We originally built the WhiteBox spinoff with on-premise infrastructure, but consolidated everything on Tinybird to scale.
David Cañones
Lead Data Scientist at WhiteBox
Jun 28, 2022
 ・ 
  min read

DataMarket, a spinoff of WhiteBox, is the largest privately operated data marketplace platform in Spain. We save our customers thousands in data acquisition and engineering costs by providing them clean, ready-to-use, and GDPR-compliant datasets. Every dataset we offer, covering topics like real estate, mobility, retail, weather, and public administration; helps our customers enrich their internal databases, improve their AI models, and make decisions real-time.

Some of our datasets have years of uninterrupted history of daily updates and are used, among other things, to monitor inflation in real time.

The challenges we faced with old infrastructure

We initially created DataMarket in early 2021 as a spin-off of our Data Science / AI Consulting company, WhiteBox. As a fully bootstrapped project, it ran entirely on our existing on-premise infrastructure, a data center located in our Madrid office. The core components of the project included:

  • Postgres: as the relational database our crawling engines use as a backend.
  • ClickHouse: as the analytical database we used to store and process our datasets.
  • FastAPI and Google Drive: to share the data with our clients.

By definition, a data marketplace is a space where clients pay for datasets on a subscription or per-use basis. It’s particularly challenging to create new and large datasets in real time, and simultaneously control user access while maintaining a positive user experience.

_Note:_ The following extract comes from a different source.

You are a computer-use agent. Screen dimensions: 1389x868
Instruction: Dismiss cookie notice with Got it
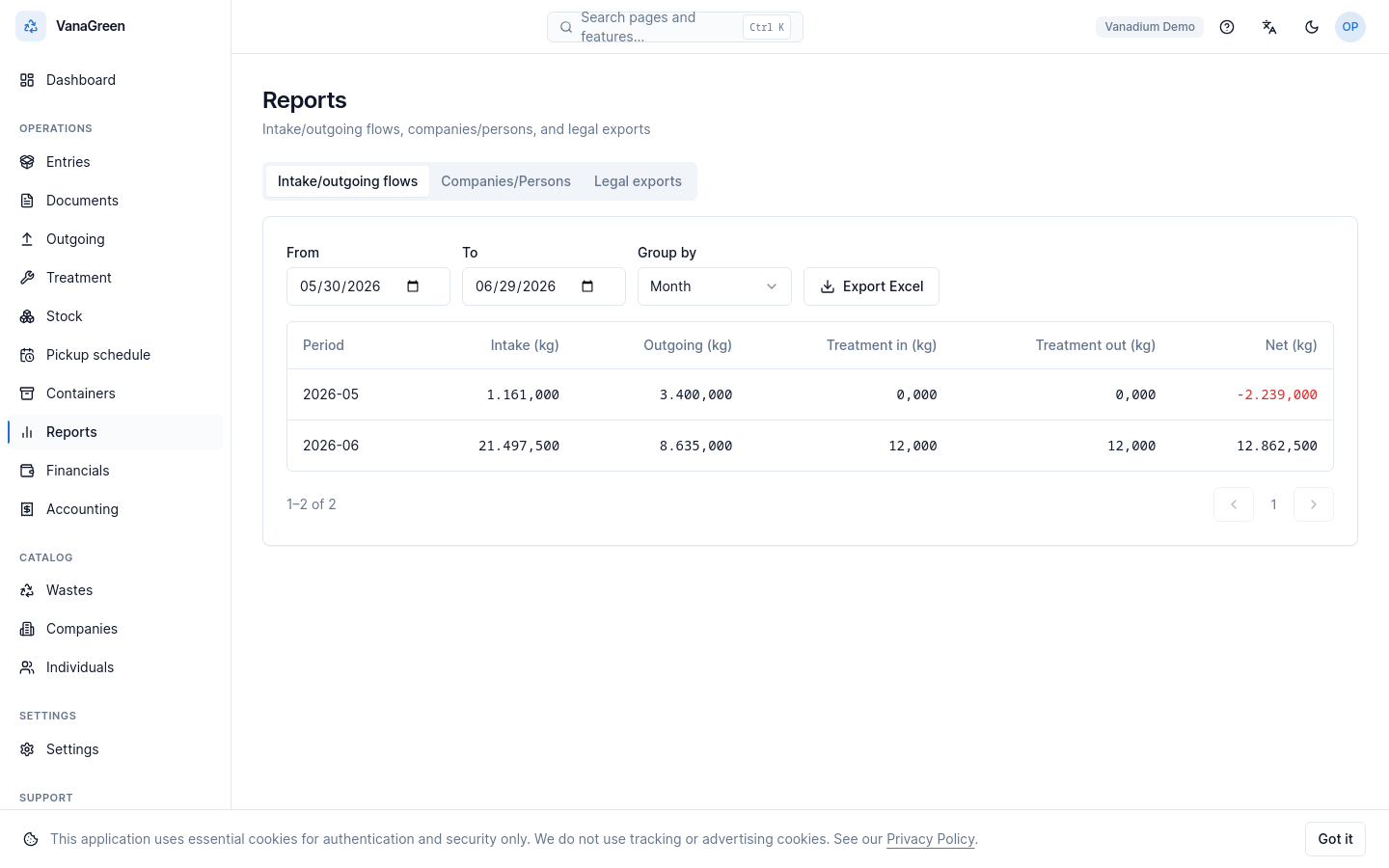pyautogui.click(x=1335, y=839)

These challenges are what drove us to consider upgrading our legacy infrastructure, and they are explained in more detail below.

We weren’t prepared to scale to billions of rows per week

A vital piece of DataMarket is our web crawling core, which crawls hundreds of websites, extracts valuable information, and stores it for future processing. This component continually generates rich datasets, often with years of historical data.

At the beginning of the project, our on-premise server was more than enough to store our data, but as time passed and the number of crawled pages grew, we were forced to pay for bigger storage devices and move some historical data to cloud-based storage.

We don’t expect the amount of data we create to slow down. Quite the opposite, as we’re constantly adding new data sources to our service. While some of them only create thousands of rows per day, others add millions of new rows every few hours.

At the same time, because we’re monetizing these datasets, we have rigorous standards for data quality. We always prioritize things like avoiding duplicates, checking data types, null values, and many more nuances.

Controlling data access was a nightmare

When customers pay for access to our data, the dataset they receive is highly customized based on both their needs and their budget.

For example, we have a real estate dataset that includes all properties in Spain, with metadata about those properties (latitude, longitude, type of building, floor area, etc.). Some of our customers pay a reduced fee only for properties located in Madrid, while others need the full dataset.

Likewise, depending on when they subscribed and what they need, some customers get access only to data added from the time they subscribed, while others might pay more for all the historical data.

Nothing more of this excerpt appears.